I have a torch.utils.data.IterableDataset
dataset that loops over files and generates batches. Neither num files nor how many batches in each file are known ahead of time, hence the need for IterableDataset.
at the beginning of dataset.__iter__
,
I set self.worker_id, self.num_workers torch.utils.data.get_worker_info().id
and use this information to split the files between workers, so that they don’t all just generate identical batches.
Each worker/dataset instance stores a file_idx and sample_idx so that they can be resumed if the job dies.
I want the dataloader to collect dictionaries of
{worker_id: dataset_instance.get_state()}
so I started passing worker states through Dataset.iter and collate_fn
but there is no guarantee that I have ever seen the state of every worker.
In my test, for example, it seems like every batch element of every batch is generated by worker 0, so the dataloader only persists the state of worker 0.
class StatefulDataLoader(torch.utils.data.DataLoader):
def __init__(self, *args, **kwargs):
super().__init__(*args, **kwargs)
self._batch_num = 0
self.global_worker_states = {}
def __iter__(self):
iterator = super().__iter__()
return self._wrap_iterator(iterator)
def _wrap_iterator(self, iterator):
for batch, worker_state in iterator:
self.global_worker_states.update(worker_state)
print(f'Batch: {self._batch_num}: GlobalWorkerStates: {self.global_worker_states}')

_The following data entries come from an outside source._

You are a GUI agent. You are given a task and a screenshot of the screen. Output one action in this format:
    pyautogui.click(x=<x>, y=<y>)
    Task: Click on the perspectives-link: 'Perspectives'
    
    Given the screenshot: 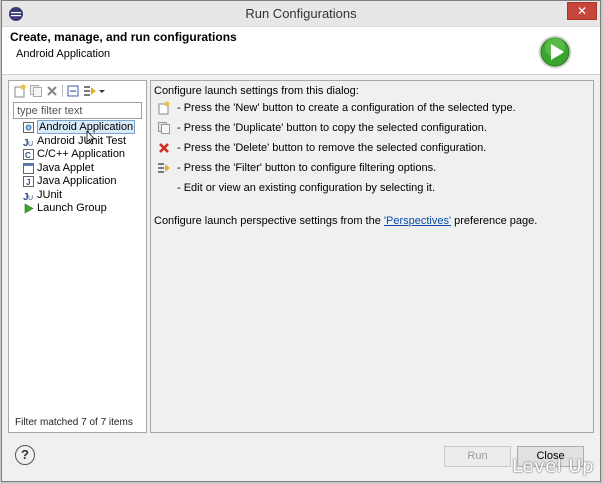 What is the action you would take?
    pyautogui.click(x=418, y=221)
    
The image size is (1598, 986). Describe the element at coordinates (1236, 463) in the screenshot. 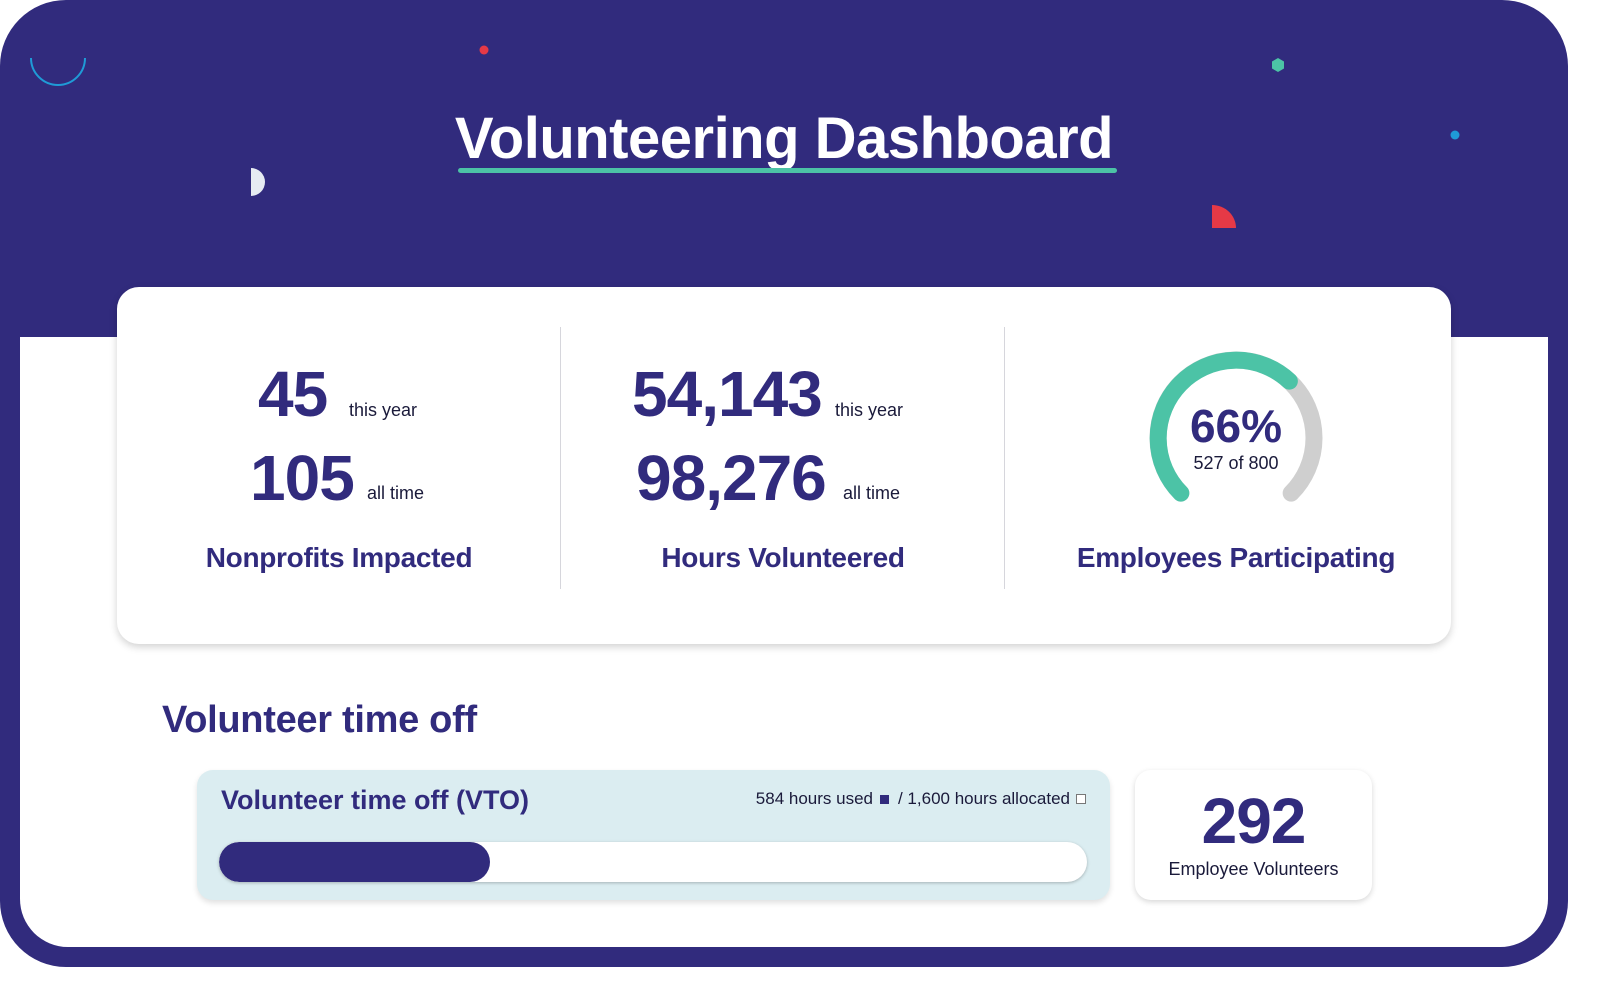

I see `participation-detail: 527 of 800` at that location.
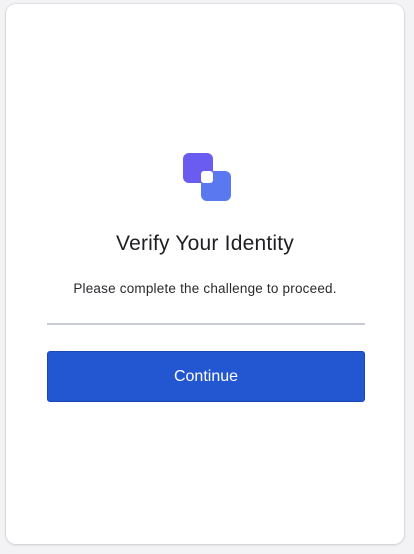 The height and width of the screenshot is (554, 414). I want to click on overlapping-squares-icon, so click(207, 177).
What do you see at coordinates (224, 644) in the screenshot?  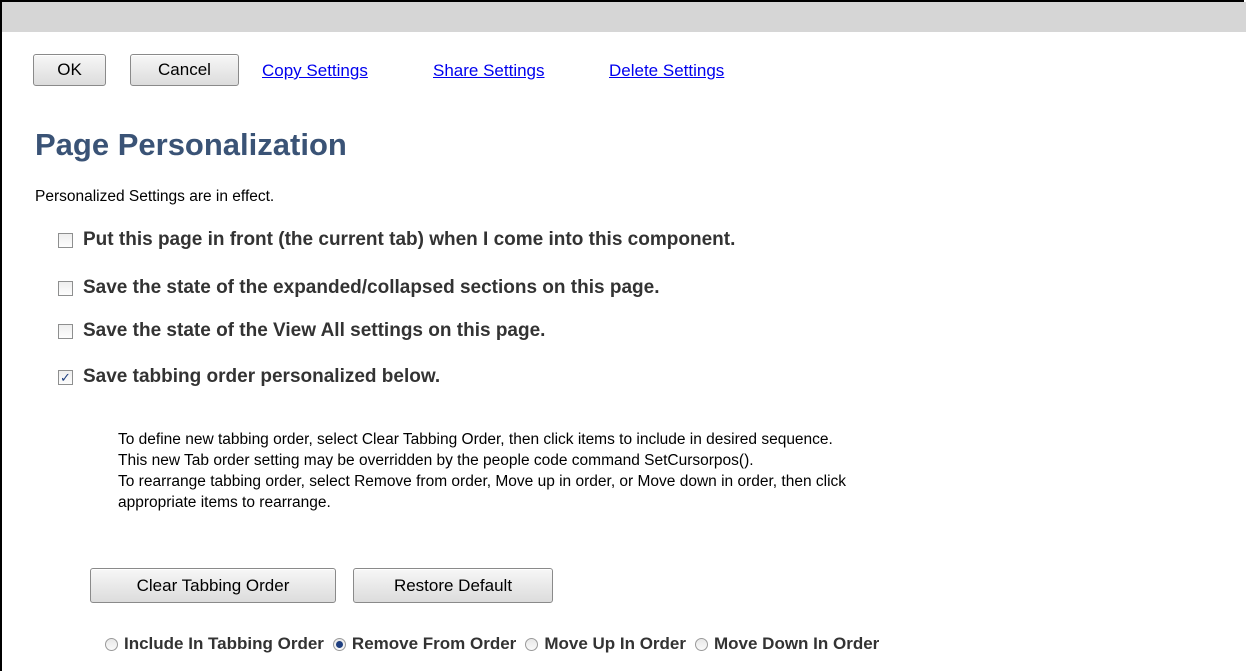 I see `radio-label: Include In Tabbing Order` at bounding box center [224, 644].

yield batch, self.global_worker_states
self._batch_num += 1
Is there a mechanism to either:
a) guarantee that batches are composed of entries from every worker
b) call dataset.get_state()
on every worker from the dataloader
c) A more general pattern to save the state of every worker instance
My high level goal of using extra workers is to prefetch batches and hide IO latency from the training process.